TÂCHE A: Dans l'extrait sur l'Essai sur les Jardins, qu'est-ce que l'auteur a joint à ses vues très philosophiques sur les progrès des arts ?
TÂCHE B: Poursuivez l'extrait sur l'Essai sur les Jardins à la suite de sa dernière phrase.

EXTRAIT DU DOCUMENT:
......
N’est-ce pas ici le lieu de parler de l’Essai sur les Jardins ([1]), ouvrage que dictèrent à M. Watelet les plus agréables souvenirs ? À des vues très-philosophiques sur les progrès des arts, l’auteur a joint dans cet écrit des préceptes ingénieux sur les décorations des jardins de toute espèce ; mais ce que l’on y remarque avec plus d’intérêt, c’est le tableau de sa vie dans l’asyle champêtre où il devoit à ses amis le bonheur & l’hospitalité : asyle devenu fameux par les beautes de son site & de ses dispositions, & où la nature fut toujours respectée ; asyle visité par les grands, habité par les muses, célébré par le chantre aimable des jardins ([2]), & qui fut la retraite d’un sage. Le cours & la limpidité des eaux, la fraîcheur & le silence des grottes, des fleurs éparses sur des terreins incultes, & l’aspect de quelques ruines accompagnées d’inscriptions en vers harmonieux & doux, y rappel, loient ce que valent, dans le sein de l’amitié, la liberté, le repos & le temps.
......
DONNÉES FOURNIES:
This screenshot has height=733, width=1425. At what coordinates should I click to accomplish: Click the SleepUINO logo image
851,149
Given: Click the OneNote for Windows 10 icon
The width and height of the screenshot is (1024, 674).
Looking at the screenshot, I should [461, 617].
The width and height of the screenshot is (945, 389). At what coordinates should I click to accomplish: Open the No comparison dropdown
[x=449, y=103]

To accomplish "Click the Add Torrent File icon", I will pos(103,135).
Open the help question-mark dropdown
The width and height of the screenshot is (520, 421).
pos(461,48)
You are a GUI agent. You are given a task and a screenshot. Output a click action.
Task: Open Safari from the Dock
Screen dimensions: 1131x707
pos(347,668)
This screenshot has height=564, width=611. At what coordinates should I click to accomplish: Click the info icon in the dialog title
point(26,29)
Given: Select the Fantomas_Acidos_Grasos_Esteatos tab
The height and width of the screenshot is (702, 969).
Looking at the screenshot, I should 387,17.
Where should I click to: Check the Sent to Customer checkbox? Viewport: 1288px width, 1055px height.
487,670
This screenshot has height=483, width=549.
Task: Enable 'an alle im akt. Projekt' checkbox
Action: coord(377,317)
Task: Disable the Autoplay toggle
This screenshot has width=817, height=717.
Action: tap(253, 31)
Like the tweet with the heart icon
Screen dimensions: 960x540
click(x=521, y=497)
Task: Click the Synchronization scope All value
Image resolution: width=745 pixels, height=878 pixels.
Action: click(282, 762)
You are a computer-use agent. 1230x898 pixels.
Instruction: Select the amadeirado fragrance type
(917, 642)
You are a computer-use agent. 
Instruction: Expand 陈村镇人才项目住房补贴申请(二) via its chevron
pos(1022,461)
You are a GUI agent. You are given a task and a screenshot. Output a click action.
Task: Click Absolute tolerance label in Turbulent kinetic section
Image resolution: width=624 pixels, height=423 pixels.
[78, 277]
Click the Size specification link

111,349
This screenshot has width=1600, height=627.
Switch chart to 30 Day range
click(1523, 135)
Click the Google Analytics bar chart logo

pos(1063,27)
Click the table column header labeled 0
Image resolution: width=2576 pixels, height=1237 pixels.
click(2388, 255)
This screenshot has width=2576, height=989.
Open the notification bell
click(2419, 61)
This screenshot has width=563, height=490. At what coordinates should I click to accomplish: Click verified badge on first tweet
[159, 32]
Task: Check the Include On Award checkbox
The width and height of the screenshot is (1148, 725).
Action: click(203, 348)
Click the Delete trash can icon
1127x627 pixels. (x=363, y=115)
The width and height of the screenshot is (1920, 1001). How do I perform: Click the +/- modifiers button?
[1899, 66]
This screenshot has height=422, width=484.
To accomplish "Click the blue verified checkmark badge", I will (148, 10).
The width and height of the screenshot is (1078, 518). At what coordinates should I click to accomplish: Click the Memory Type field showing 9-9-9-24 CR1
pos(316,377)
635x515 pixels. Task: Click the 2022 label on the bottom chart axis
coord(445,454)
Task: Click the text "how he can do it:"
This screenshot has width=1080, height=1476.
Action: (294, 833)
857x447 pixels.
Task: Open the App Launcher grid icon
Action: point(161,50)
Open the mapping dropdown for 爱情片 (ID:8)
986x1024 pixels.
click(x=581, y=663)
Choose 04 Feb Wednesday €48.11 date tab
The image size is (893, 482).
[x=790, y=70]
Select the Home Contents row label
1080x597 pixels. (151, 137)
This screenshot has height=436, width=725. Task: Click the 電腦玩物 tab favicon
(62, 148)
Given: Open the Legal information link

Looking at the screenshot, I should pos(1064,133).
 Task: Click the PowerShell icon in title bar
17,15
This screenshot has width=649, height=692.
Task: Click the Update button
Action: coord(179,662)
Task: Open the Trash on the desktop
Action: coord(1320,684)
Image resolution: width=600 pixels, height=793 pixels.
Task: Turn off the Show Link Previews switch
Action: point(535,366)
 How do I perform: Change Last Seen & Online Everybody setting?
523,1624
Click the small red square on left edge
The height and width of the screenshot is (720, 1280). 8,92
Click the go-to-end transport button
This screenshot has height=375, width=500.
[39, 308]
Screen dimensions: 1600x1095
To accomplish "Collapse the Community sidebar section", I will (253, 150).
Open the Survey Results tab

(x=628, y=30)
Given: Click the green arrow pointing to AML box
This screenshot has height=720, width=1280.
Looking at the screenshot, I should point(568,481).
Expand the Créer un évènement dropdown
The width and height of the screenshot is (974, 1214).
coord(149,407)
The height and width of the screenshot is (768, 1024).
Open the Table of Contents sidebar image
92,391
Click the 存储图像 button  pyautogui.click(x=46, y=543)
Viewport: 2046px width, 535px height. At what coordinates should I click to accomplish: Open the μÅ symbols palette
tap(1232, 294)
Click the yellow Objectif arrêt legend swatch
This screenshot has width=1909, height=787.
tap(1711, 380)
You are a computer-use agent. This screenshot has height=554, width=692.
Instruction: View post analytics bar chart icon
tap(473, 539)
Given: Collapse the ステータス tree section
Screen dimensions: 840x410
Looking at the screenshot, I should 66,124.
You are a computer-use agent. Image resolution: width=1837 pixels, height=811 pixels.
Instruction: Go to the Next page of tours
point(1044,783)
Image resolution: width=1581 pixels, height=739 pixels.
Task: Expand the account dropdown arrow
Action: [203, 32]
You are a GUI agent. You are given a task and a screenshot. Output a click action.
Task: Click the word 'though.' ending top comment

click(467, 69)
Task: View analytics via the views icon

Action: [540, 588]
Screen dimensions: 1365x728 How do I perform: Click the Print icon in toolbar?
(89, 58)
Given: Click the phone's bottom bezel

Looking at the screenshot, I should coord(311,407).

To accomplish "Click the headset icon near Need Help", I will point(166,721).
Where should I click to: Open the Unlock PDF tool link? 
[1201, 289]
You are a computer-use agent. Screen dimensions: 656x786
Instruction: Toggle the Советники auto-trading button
......
RÉSULTAT A: Des préceptes ingénieux sur les décorations des jardins de toute espèce.

RÉSULTAT B:
Se pouvoit-il que les jours de M. Watelet continuassent jusqu’à leur terme d’être heureux & sereins ? un évenement imprévu troubla ce

  1. (1) A Paris, chez Prault, Imprimeur du Roi, quai des Augustins, 1774.
  2. (2)

    Tel est cher Watelet, mon cœur me le rappelle,
    Tel est le simple asyle, où, suspendant son cours,
    Pure comme tes mœurs, libre comme tes jours,
    En canaux ombragés la seine se partage,
    Et visite en secret la retraite d’un sage.
    Ton art la seconda ; non cet art imposteur,
    Des lieux qu’il croit orner hardi profana-eur.
    Digne de voir, d’aimer, de sentir la nature,
    Tu traites sa beauté comme une Vierge pure
    Qui rougit d’être nue & craint les ornemens.


    Les jardins, Poëme par M. l’Abbé Delille, Chant 3.